Support Vector Machines¶

In this first notebook on the topic of Support Vector Machines, we will explore the intuition behind the weights and coefficients by solving a simple SVM problem by hand.

The code in this notebook served to produce the following stats.stackexchange posts:

Source:¶

https://ai6034.mit.edu/wiki/images/SVM_and_Boosting.pdf

Libraries and utility functions¶

In [1]:

import numpy as np
import pandas as pd
from matplotlib import pyplot as plt
import seaborn as sns
sns.set()

In [2]:

def geo_margin(y,w,b,x):
    return y*(w / np.linalg.norm(w)).T @ x + (b / np.linalg.norm(w)).flatten()

def functional_margin(y,w,b,x):
    return y*(w.T @ x + b).flatten()

def f(x, w, b, c=0):
    # given x1, return x2 such that [x1,x2] are on the line w.x + b = c
    return (-w[0] * x - b + c) / w[1]

Dataset and inspection¶

In [3]:

#Data set
x_neg = np.array([[3,4],[1,4],[2,3]])
y_neg = np.array([-1,-1,-1])

- - - - - - -

What needs to be done: Name each library that the SVM notebook excerpt above imports, along with the alias it is given.

Supplied material:
- - - - - - -

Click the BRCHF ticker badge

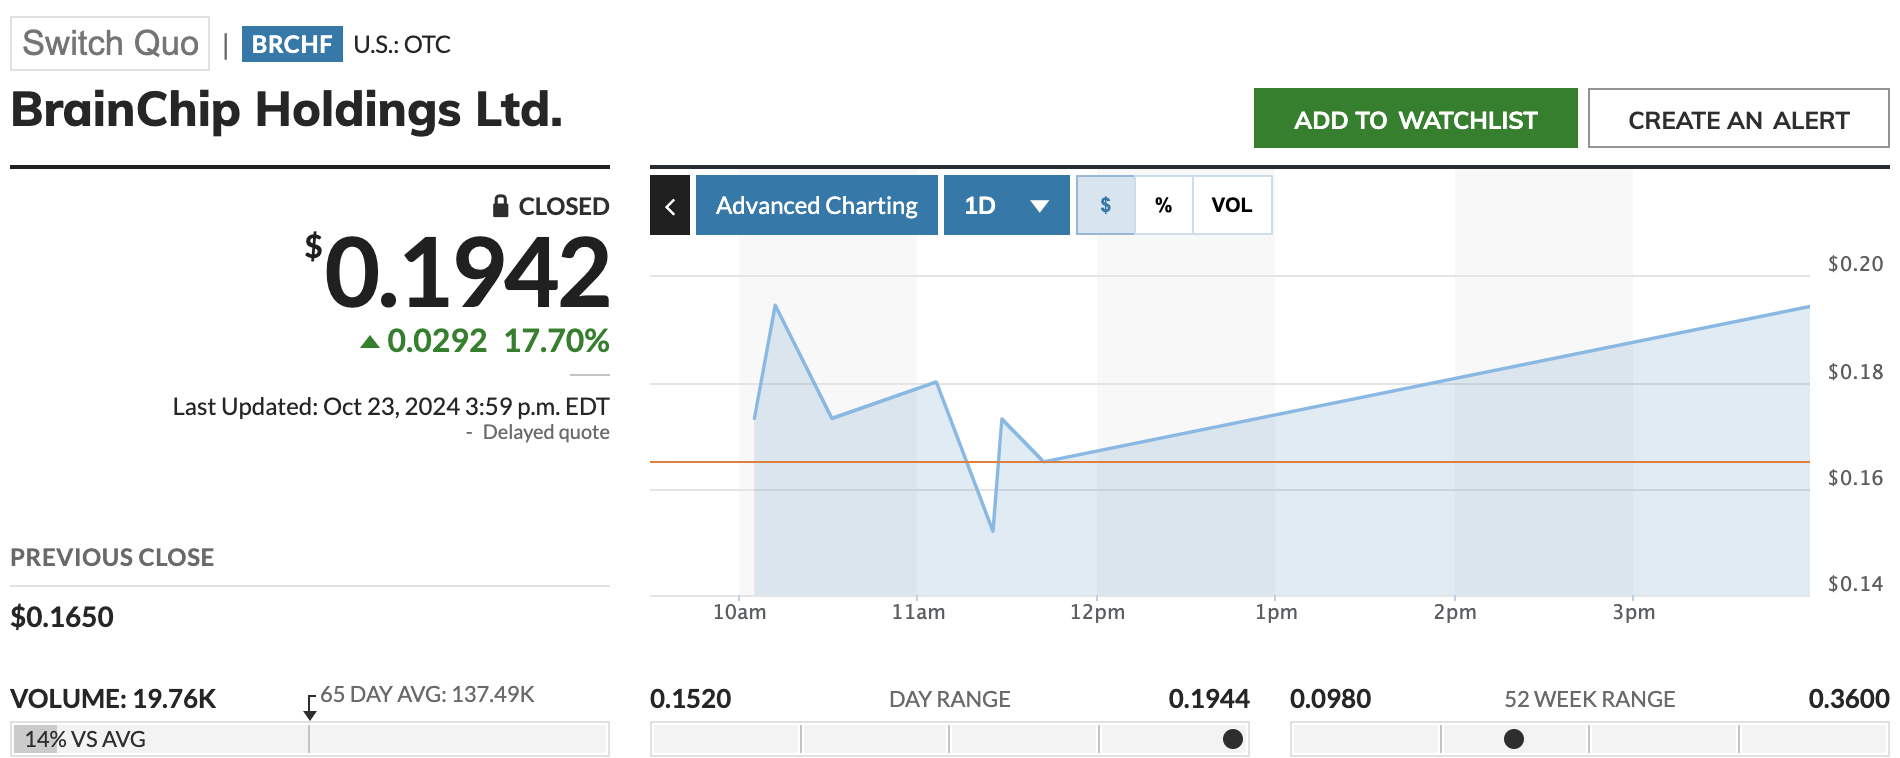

- - - - - - -

Problem solution:
- numpy, as np
- pandas, as pd
- pyplot from matplotlib, as plt
- seaborn, as sns